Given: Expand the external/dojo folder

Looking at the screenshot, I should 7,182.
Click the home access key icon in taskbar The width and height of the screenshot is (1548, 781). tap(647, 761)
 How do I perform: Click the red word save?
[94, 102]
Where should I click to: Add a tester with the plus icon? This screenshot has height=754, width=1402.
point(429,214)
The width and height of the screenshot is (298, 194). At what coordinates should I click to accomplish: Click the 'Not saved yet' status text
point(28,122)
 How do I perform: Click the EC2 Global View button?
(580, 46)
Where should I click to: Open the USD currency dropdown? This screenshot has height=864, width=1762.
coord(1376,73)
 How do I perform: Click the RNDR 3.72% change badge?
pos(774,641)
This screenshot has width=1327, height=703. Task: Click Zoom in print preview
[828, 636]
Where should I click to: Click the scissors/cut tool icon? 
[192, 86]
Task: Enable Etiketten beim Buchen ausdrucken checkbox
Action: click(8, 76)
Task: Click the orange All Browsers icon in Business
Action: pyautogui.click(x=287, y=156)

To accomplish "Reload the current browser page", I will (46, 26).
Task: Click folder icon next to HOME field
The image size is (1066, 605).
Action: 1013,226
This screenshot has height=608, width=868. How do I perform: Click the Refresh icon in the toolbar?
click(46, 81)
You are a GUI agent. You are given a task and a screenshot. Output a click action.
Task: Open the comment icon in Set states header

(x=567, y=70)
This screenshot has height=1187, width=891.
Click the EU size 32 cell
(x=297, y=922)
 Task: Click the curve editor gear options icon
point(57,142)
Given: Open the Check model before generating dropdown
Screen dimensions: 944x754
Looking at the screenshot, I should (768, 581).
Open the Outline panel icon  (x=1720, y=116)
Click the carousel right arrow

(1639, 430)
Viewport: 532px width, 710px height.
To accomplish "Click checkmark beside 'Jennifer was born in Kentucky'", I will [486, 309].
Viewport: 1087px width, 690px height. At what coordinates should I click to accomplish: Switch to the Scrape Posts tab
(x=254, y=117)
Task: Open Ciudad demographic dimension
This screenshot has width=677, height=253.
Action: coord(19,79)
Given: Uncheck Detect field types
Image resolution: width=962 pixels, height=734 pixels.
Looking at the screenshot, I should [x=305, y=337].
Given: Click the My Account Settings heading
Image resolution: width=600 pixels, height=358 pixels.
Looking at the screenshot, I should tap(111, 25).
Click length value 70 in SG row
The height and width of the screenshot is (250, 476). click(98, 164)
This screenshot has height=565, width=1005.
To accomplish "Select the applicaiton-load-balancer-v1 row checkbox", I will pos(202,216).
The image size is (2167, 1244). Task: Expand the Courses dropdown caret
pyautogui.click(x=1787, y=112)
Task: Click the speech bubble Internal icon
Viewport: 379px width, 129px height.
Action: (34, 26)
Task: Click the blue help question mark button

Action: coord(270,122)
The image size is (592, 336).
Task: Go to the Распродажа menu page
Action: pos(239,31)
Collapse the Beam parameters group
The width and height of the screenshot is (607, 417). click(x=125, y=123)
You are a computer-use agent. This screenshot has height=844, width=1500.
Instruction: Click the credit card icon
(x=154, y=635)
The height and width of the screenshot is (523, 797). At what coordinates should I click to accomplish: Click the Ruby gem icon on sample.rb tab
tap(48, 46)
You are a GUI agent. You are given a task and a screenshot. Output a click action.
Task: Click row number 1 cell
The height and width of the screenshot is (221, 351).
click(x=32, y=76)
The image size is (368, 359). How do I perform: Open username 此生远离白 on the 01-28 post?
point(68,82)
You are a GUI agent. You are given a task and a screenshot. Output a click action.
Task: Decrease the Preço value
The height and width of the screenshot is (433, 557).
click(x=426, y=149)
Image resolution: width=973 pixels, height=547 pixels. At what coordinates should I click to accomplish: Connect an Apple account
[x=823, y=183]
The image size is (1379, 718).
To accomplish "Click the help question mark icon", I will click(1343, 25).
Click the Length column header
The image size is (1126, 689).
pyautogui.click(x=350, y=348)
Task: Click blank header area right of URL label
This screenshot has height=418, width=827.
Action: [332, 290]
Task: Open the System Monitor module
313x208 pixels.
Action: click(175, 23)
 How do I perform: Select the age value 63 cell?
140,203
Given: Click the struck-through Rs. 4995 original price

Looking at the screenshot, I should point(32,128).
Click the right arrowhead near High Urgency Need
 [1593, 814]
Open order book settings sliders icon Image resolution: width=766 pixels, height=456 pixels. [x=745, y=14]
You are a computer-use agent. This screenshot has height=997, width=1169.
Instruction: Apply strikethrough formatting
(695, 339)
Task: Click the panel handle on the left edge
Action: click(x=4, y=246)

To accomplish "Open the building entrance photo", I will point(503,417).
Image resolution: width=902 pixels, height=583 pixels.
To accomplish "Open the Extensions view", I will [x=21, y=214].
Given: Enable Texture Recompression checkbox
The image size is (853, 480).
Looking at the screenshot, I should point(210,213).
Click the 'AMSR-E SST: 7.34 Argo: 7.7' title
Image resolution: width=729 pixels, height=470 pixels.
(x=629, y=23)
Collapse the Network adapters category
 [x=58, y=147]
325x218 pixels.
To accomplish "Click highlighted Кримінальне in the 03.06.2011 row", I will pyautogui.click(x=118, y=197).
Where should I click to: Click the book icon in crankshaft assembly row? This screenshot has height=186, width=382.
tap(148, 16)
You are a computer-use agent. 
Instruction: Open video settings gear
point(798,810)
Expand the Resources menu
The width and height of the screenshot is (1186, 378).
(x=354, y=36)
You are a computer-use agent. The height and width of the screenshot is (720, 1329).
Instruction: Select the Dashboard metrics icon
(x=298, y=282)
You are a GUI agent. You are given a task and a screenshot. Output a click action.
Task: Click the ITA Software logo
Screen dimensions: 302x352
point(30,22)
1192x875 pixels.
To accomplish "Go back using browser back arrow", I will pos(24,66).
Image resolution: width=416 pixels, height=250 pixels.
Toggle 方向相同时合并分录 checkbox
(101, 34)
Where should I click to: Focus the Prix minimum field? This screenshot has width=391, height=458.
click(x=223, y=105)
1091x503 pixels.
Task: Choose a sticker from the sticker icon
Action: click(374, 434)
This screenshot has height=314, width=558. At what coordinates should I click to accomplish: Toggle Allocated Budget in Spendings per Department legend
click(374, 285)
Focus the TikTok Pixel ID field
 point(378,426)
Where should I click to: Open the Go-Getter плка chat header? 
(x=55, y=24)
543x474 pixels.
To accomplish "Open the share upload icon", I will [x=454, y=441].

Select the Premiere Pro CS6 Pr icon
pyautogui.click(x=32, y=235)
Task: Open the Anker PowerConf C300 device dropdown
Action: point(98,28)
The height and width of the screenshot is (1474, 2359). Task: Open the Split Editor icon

==*==

Given instruction -
Reproduce all of the entries above word for word, changing nothing.

Response for this exercise -
Given: Expand the external/dojo folder

Looking at the screenshot, I should 7,182.
Click the home access key icon in taskbar The width and height of the screenshot is (1548, 781). tap(647, 761)
 How do I perform: Click the red word save?
[94, 102]
Where should I click to: Add a tester with the plus icon? This screenshot has height=754, width=1402.
point(429,214)
The width and height of the screenshot is (298, 194). At what coordinates should I click to accomplish: Click the 'Not saved yet' status text
point(28,122)
 How do I perform: Click the EC2 Global View button?
(580, 46)
Where should I click to: Open the USD currency dropdown? This screenshot has height=864, width=1762.
coord(1376,73)
 How do I perform: Click the RNDR 3.72% change badge?
pos(774,641)
This screenshot has width=1327, height=703. Task: Click Zoom in print preview
[828, 636]
Where should I click to: Click the scissors/cut tool icon? 
[192, 86]
Task: Enable Etiketten beim Buchen ausdrucken checkbox
Action: click(8, 76)
Task: Click the orange All Browsers icon in Business
Action: pyautogui.click(x=287, y=156)

To accomplish "Reload the current browser page", I will (46, 26).
Task: Click folder icon next to HOME field
The image size is (1066, 605).
Action: 1013,226
This screenshot has height=608, width=868. How do I perform: Click the Refresh icon in the toolbar?
click(46, 81)
You are a GUI agent. You are given a task and a screenshot. Output a click action.
Task: Open the comment icon in Set states header

(x=567, y=70)
This screenshot has height=1187, width=891.
Click the EU size 32 cell
(x=297, y=922)
 Task: Click the curve editor gear options icon
point(57,142)
Given: Open the Check model before generating dropdown
Screen dimensions: 944x754
Looking at the screenshot, I should (768, 581).
Open the Outline panel icon  (x=1720, y=116)
Click the carousel right arrow

(1639, 430)
Viewport: 532px width, 710px height.
To accomplish "Click checkmark beside 'Jennifer was born in Kentucky'", I will [486, 309].
Viewport: 1087px width, 690px height. At what coordinates should I click to accomplish: Switch to the Scrape Posts tab
(x=254, y=117)
Task: Open Ciudad demographic dimension
This screenshot has width=677, height=253.
Action: coord(19,79)
Given: Uncheck Detect field types
Image resolution: width=962 pixels, height=734 pixels.
Looking at the screenshot, I should [x=305, y=337].
Given: Click the My Account Settings heading
Image resolution: width=600 pixels, height=358 pixels.
Looking at the screenshot, I should tap(111, 25).
Click length value 70 in SG row
The height and width of the screenshot is (250, 476). click(98, 164)
This screenshot has height=565, width=1005.
To accomplish "Select the applicaiton-load-balancer-v1 row checkbox", I will pos(202,216).
The image size is (2167, 1244). Task: Expand the Courses dropdown caret
pyautogui.click(x=1787, y=112)
Task: Click the speech bubble Internal icon
Viewport: 379px width, 129px height.
Action: (34, 26)
Task: Click the blue help question mark button

Action: coord(270,122)
The image size is (592, 336).
Task: Go to the Распродажа menu page
Action: pos(239,31)
Collapse the Beam parameters group
The width and height of the screenshot is (607, 417). click(x=125, y=123)
You are a computer-use agent. This screenshot has height=844, width=1500.
Instruction: Click the credit card icon
(x=154, y=635)
The height and width of the screenshot is (523, 797). At what coordinates should I click to accomplish: Click the Ruby gem icon on sample.rb tab
tap(48, 46)
You are a GUI agent. You are given a task and a screenshot. Output a click action.
Task: Click row number 1 cell
The height and width of the screenshot is (221, 351).
click(x=32, y=76)
The image size is (368, 359). How do I perform: Open username 此生远离白 on the 01-28 post?
point(68,82)
You are a GUI agent. You are given a task and a screenshot. Output a click action.
Task: Decrease the Preço value
The height and width of the screenshot is (433, 557).
click(x=426, y=149)
Image resolution: width=973 pixels, height=547 pixels. At what coordinates should I click to accomplish: Connect an Apple account
[x=823, y=183]
The image size is (1379, 718).
To accomplish "Click the help question mark icon", I will click(1343, 25).
Click the Length column header
The image size is (1126, 689).
pyautogui.click(x=350, y=348)
Task: Click blank header area right of URL label
This screenshot has height=418, width=827.
Action: [332, 290]
Task: Open the System Monitor module
313x208 pixels.
Action: click(175, 23)
 How do I perform: Select the age value 63 cell?
140,203
Given: Click the struck-through Rs. 4995 original price

Looking at the screenshot, I should point(32,128).
Click the right arrowhead near High Urgency Need
 [1593, 814]
Open order book settings sliders icon Image resolution: width=766 pixels, height=456 pixels. [x=745, y=14]
You are a computer-use agent. This screenshot has height=997, width=1169.
Instruction: Apply strikethrough formatting
(695, 339)
Task: Click the panel handle on the left edge
Action: click(x=4, y=246)

To accomplish "Open the building entrance photo", I will point(503,417).
Image resolution: width=902 pixels, height=583 pixels.
To accomplish "Open the Extensions view", I will [x=21, y=214].
Given: Enable Texture Recompression checkbox
The image size is (853, 480).
Looking at the screenshot, I should point(210,213).
Click the 'AMSR-E SST: 7.34 Argo: 7.7' title
Image resolution: width=729 pixels, height=470 pixels.
(x=629, y=23)
Collapse the Network adapters category
 [x=58, y=147]
325x218 pixels.
To accomplish "Click highlighted Кримінальне in the 03.06.2011 row", I will pyautogui.click(x=118, y=197).
Where should I click to: Click the book icon in crankshaft assembly row? This screenshot has height=186, width=382.
tap(148, 16)
You are a computer-use agent. 
Instruction: Open video settings gear
point(798,810)
Expand the Resources menu
The width and height of the screenshot is (1186, 378).
(x=354, y=36)
You are a computer-use agent. The height and width of the screenshot is (720, 1329).
Instruction: Select the Dashboard metrics icon
(x=298, y=282)
You are a GUI agent. You are given a task and a screenshot. Output a click action.
Task: Click the ITA Software logo
Screen dimensions: 302x352
point(30,22)
1192x875 pixels.
To accomplish "Go back using browser back arrow", I will pos(24,66).
Image resolution: width=416 pixels, height=250 pixels.
Toggle 方向相同时合并分录 checkbox
(101, 34)
Where should I click to: Focus the Prix minimum field? This screenshot has width=391, height=458.
click(x=223, y=105)
1091x503 pixels.
Task: Choose a sticker from the sticker icon
Action: click(374, 434)
This screenshot has height=314, width=558. At what coordinates should I click to accomplish: Toggle Allocated Budget in Spendings per Department legend
click(374, 285)
Focus the TikTok Pixel ID field
 point(378,426)
Where should I click to: Open the Go-Getter плка chat header? 
(x=55, y=24)
543x474 pixels.
To accomplish "Open the share upload icon", I will [x=454, y=441].

Select the Premiere Pro CS6 Pr icon
pyautogui.click(x=32, y=235)
Task: Open the Anker PowerConf C300 device dropdown
Action: point(98,28)
The height and width of the screenshot is (1474, 2359). Task: Open the Split Editor icon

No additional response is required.